(Entries on where items appear)
========

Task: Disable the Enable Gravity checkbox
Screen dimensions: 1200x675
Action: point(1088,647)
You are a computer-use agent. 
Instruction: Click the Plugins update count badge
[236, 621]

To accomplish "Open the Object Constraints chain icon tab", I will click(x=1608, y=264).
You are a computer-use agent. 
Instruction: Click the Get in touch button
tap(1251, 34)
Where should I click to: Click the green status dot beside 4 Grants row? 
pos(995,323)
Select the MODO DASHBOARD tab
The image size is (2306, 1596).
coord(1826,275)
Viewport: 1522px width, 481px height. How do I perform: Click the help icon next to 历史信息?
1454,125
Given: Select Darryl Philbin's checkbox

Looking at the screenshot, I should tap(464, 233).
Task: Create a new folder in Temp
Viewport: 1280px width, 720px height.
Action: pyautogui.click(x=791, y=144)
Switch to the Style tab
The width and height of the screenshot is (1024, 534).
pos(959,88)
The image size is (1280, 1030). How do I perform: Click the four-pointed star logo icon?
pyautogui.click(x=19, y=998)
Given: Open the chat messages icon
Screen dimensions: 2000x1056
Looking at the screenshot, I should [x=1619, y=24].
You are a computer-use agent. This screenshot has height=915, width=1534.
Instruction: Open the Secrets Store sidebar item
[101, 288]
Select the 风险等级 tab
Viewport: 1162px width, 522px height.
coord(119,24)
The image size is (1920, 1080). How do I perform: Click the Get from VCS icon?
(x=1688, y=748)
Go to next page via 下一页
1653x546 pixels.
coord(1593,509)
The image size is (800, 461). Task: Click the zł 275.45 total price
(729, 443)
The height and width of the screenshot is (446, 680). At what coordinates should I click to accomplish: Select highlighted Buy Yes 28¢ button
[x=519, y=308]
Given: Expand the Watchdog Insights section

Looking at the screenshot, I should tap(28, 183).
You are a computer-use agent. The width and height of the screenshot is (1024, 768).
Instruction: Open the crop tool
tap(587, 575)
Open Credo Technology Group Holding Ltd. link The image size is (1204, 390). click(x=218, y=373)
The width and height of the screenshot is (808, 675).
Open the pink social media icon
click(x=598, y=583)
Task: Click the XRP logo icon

========

→ **TO DO**
Rewrite the entries above with every "computer-use agent" changed to "desktop assistant", leaving everything else as it is.

→ **EXPECTED ANSWER**
Task: Disable the Enable Gravity checkbox
Screen dimensions: 1200x675
Action: point(1088,647)
You are a desktop assistant. 
Instruction: Click the Plugins update count badge
[236, 621]

To accomplish "Open the Object Constraints chain icon tab", I will click(x=1608, y=264).
You are a desktop assistant. 
Instruction: Click the Get in touch button
tap(1251, 34)
Where should I click to: Click the green status dot beside 4 Grants row? 
pos(995,323)
Select the MODO DASHBOARD tab
The image size is (2306, 1596).
coord(1826,275)
Viewport: 1522px width, 481px height. How do I perform: Click the help icon next to 历史信息?
1454,125
Given: Select Darryl Philbin's checkbox

Looking at the screenshot, I should tap(464, 233).
Task: Create a new folder in Temp
Viewport: 1280px width, 720px height.
Action: pyautogui.click(x=791, y=144)
Switch to the Style tab
The width and height of the screenshot is (1024, 534).
pos(959,88)
The image size is (1280, 1030). How do I perform: Click the four-pointed star logo icon?
pyautogui.click(x=19, y=998)
Given: Open the chat messages icon
Screen dimensions: 2000x1056
Looking at the screenshot, I should [x=1619, y=24].
You are a desktop assistant. This screenshot has height=915, width=1534.
Instruction: Open the Secrets Store sidebar item
[101, 288]
Select the 风险等级 tab
Viewport: 1162px width, 522px height.
coord(119,24)
The image size is (1920, 1080). How do I perform: Click the Get from VCS icon?
(x=1688, y=748)
Go to next page via 下一页
1653x546 pixels.
coord(1593,509)
The image size is (800, 461). Task: Click the zł 275.45 total price
(729, 443)
The height and width of the screenshot is (446, 680). At what coordinates should I click to accomplish: Select highlighted Buy Yes 28¢ button
[x=519, y=308]
Given: Expand the Watchdog Insights section

Looking at the screenshot, I should tap(28, 183).
You are a desktop assistant. The width and height of the screenshot is (1024, 768).
Instruction: Open the crop tool
tap(587, 575)
Open Credo Technology Group Holding Ltd. link The image size is (1204, 390). click(x=218, y=373)
The width and height of the screenshot is (808, 675).
Open the pink social media icon
click(x=598, y=583)
Task: Click the XRP logo icon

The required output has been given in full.